The commission was investigating an August 7 Twitter post, where Musk claimed he had the “funding secured” to take the company private with a share buyout offer of $420 a piece. It later emerged that Musk made the declaration on the basis of a meeting with the Saudi Arabian sovereign investment fund, which left him with “no question” he could strike a deal. Musk abandoned the plan before the end of the month, citing investor concerns that going private was a bad move.

Stewart, a Pulitzer-winning reporter best known for his account of insider trading Den of Thieves, wrote in the New York Times that the commission originally offered Musk a deal to settle the investigation: a $10 million fine, and a ban from serving as chairman for two years.

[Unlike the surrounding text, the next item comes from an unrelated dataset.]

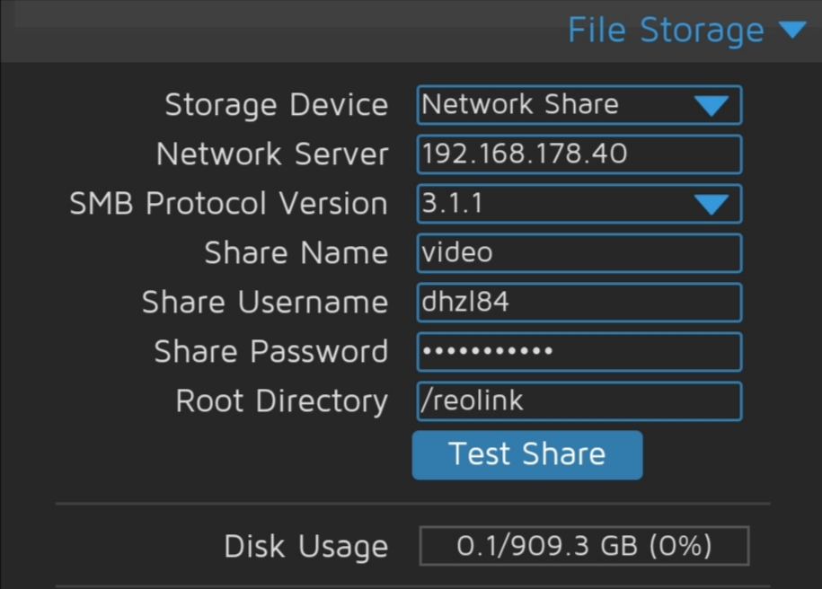Screen dimensions: 822x589
Task: Collapse the File Storage section arrow
Action: (791, 30)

Musk could continue in his other role as CEO. In a call with directors, Musk threatened to walk away if they didn’t reject the deal and issue a statement supporting him.

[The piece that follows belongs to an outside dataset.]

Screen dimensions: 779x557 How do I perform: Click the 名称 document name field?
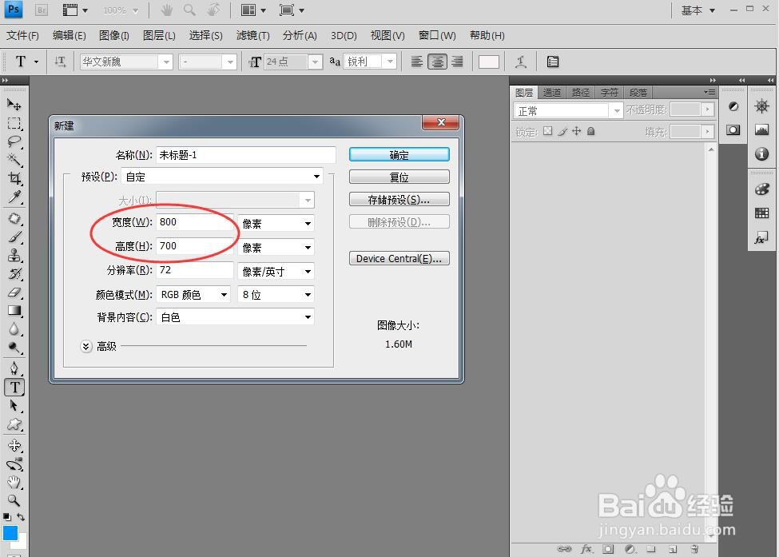(x=245, y=154)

The company shared the following statement from the board with Inverse:

Tesla and the board of directors are fully confident in Elon, his integrity, and his leadership of the company, which has resulted in the most successful U.S. auto company in over a century. Our focus remains on the continued ramp of Model 3 production and delivering for our customers, shareholders and employees.

In the aftermath, Tesla stock dropped nearly 14 percent. John Coffee, Columbia Law School professor, told Stewart that Musk “didn’t have a legal leg to stand on,” and that “rejecting such a favorable settlement is proof that he needs monitoring.” Charles Elson, a University of Delaware finance professor, told the Los Angeles Times that the above statement “really was troubling.”

The ultimate settlement was significantly harsher. Musk has to pay a fine of $20 million, plus Tesla itself had to pay $20 million. Musk is now banned from serving as chairman for three years, and his replacement has to be an independent director. Two new independent directors will sit on the board. Musk has 45 days, from the settlement start on Sunday, to resign as chairman.

While the settlement leaves Musk with less control over Tesla, some shareholders will be happy — Jing Zhao proposed replacing Musk as chairman with an independent director back in April.